§ **Exercise requirements**:
The result should be every line in the data below that carries the string "computer".

◆ ◆ ◆ ◆ ◆

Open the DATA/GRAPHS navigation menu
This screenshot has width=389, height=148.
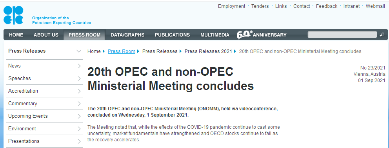coord(127,35)
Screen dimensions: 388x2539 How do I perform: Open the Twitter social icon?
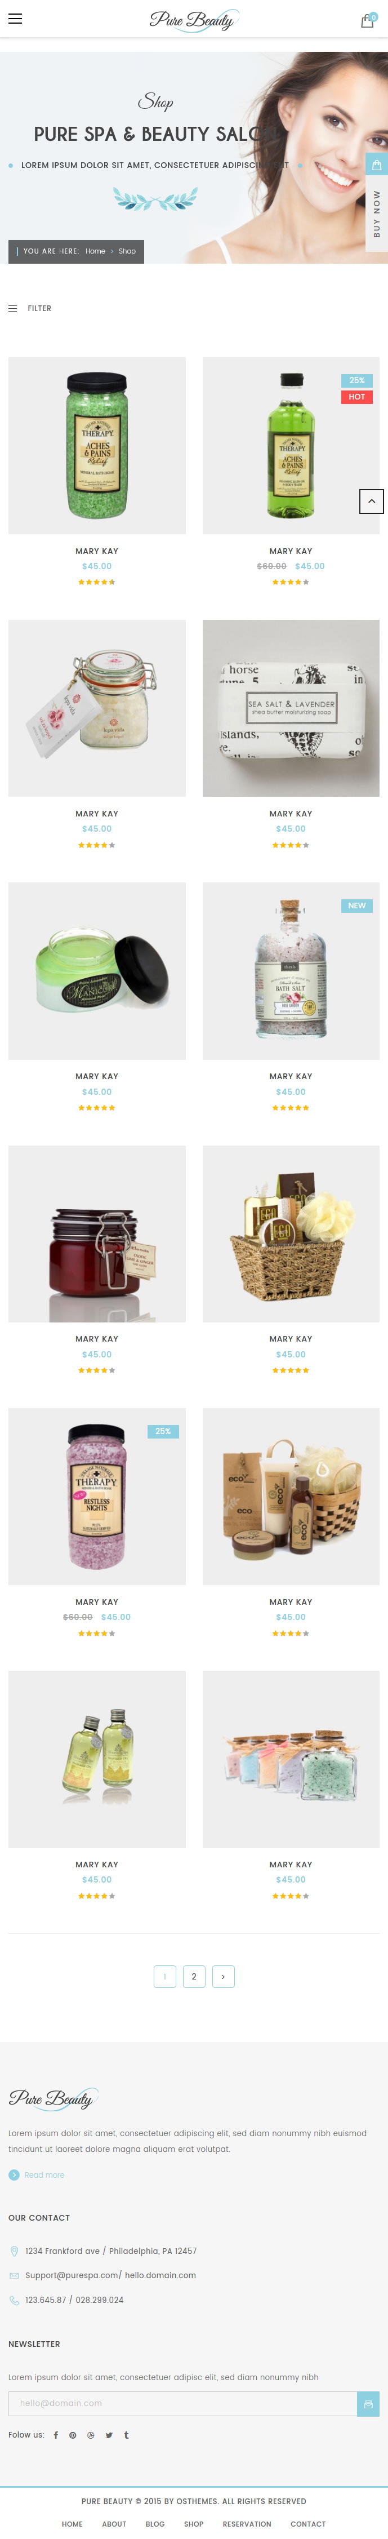point(108,2435)
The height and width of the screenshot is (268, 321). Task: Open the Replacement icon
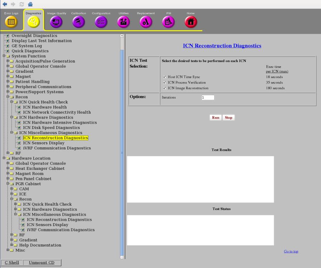click(145, 22)
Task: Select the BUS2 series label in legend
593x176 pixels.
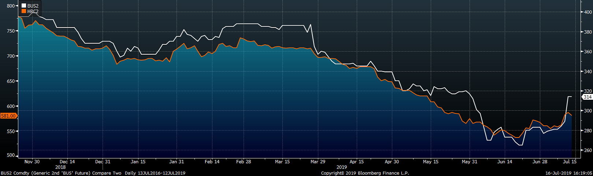Action: (x=33, y=6)
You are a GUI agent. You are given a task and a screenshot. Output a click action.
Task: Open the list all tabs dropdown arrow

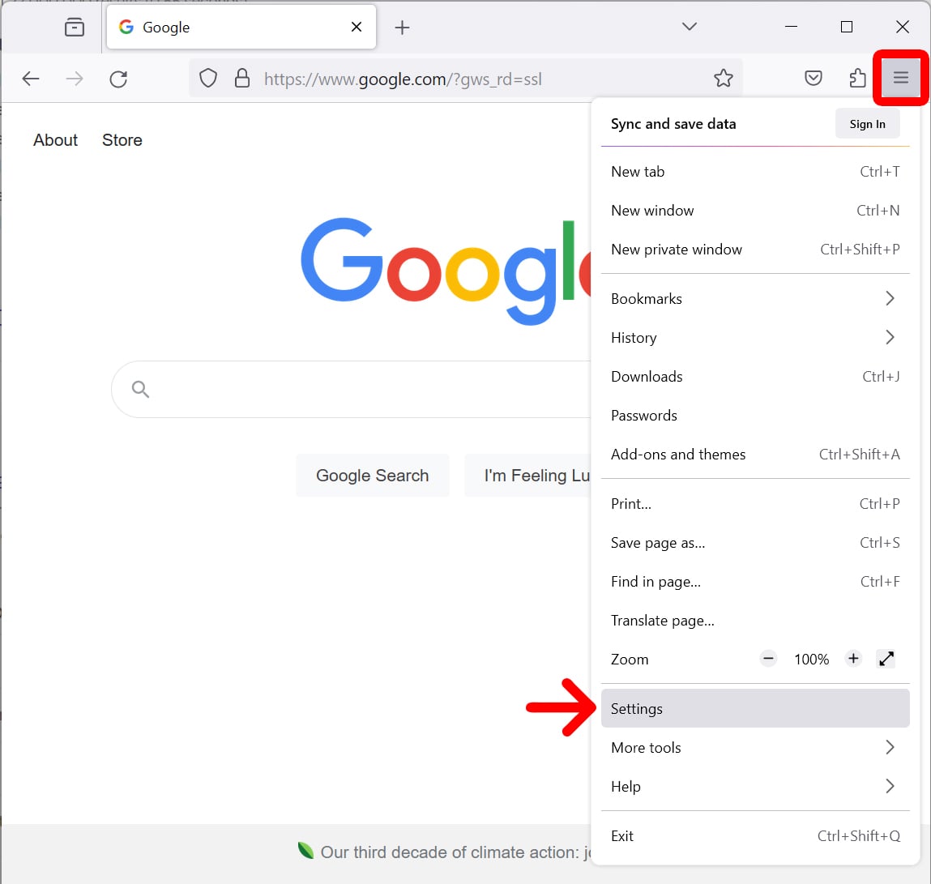point(689,27)
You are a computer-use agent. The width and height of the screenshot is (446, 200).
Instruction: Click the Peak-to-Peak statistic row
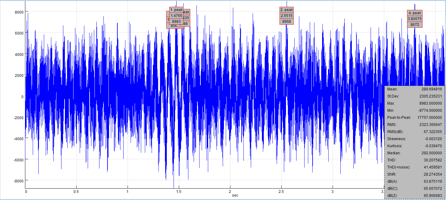[x=414, y=118]
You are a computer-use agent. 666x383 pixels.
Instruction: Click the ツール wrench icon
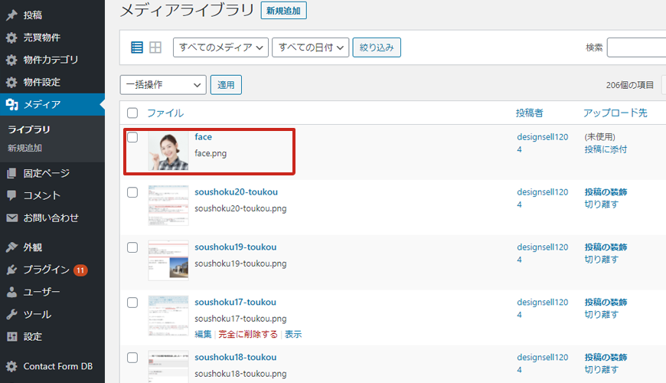(11, 314)
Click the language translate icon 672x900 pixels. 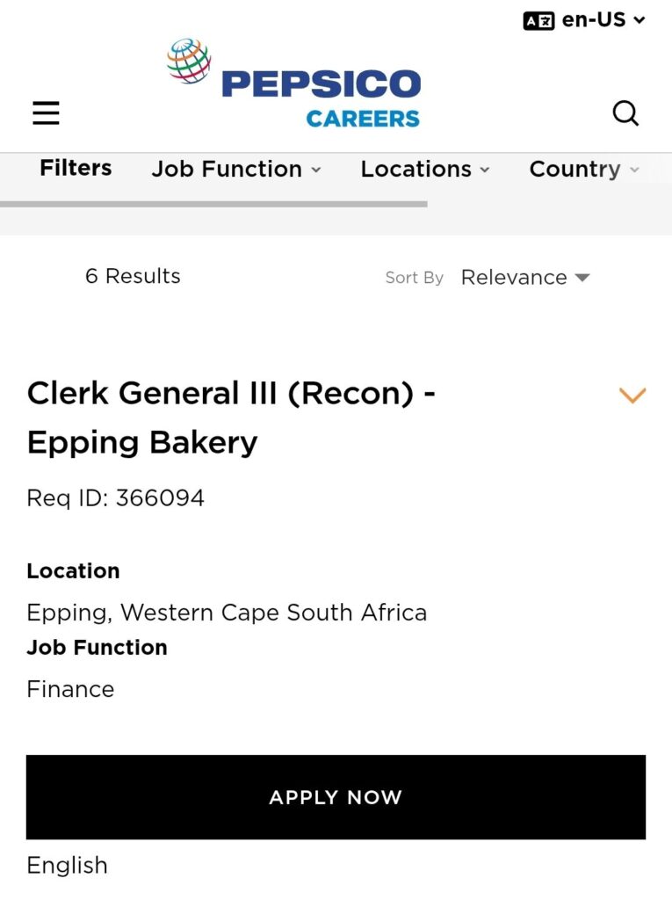(538, 21)
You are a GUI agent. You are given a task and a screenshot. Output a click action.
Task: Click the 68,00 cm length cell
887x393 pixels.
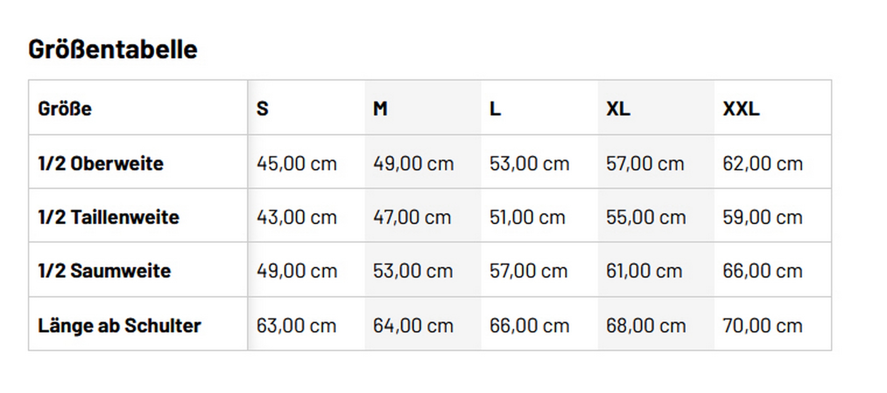646,325
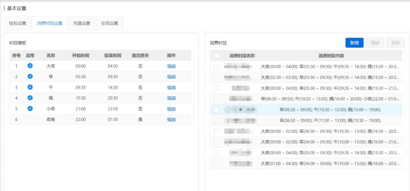Click 编辑 link in the 大夜 row
The width and height of the screenshot is (410, 191).
click(171, 66)
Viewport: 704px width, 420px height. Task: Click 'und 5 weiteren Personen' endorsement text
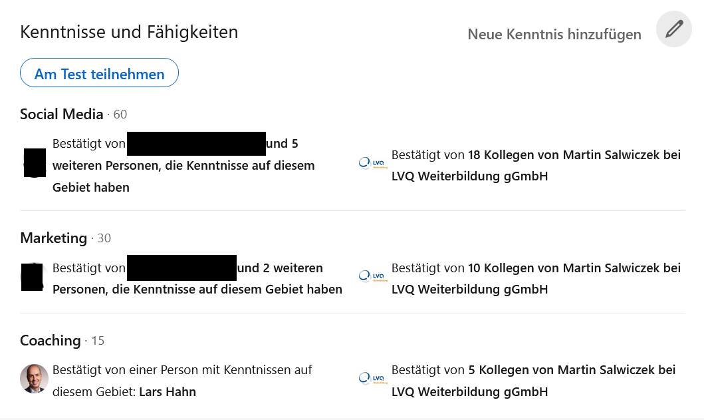point(183,166)
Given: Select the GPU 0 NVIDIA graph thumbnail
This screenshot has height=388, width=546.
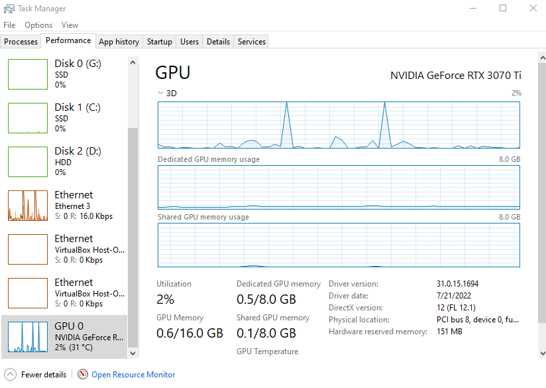Looking at the screenshot, I should pyautogui.click(x=28, y=336).
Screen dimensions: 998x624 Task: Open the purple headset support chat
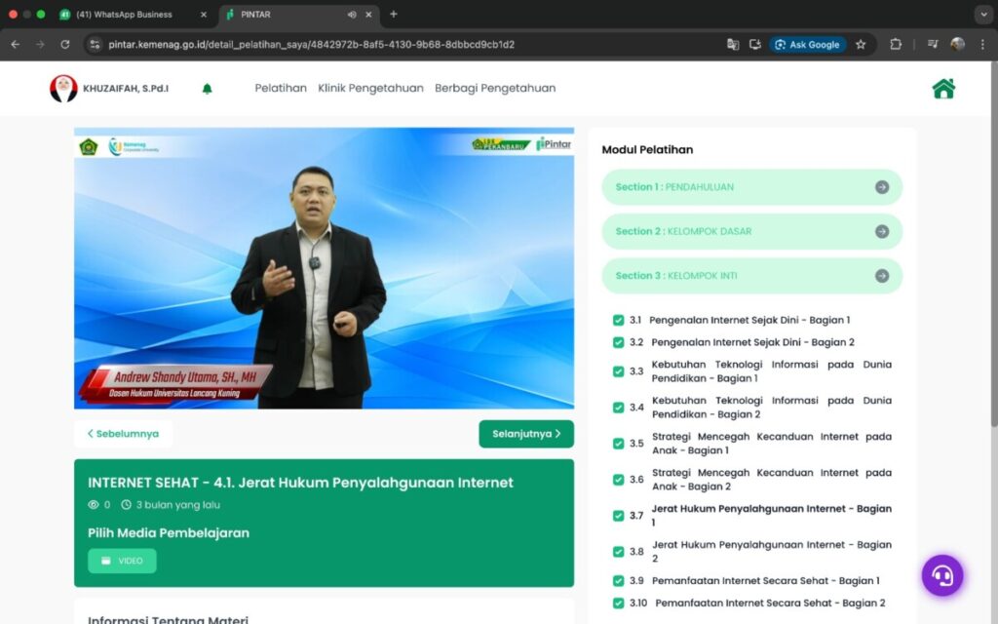pyautogui.click(x=941, y=575)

◆ ◆ ◆ ◆ ◆

§ **Answer area**:
You are a computer-use agent. The width and height of the screenshot is (446, 200).
You are a computer-use agent. 666x383 pixels.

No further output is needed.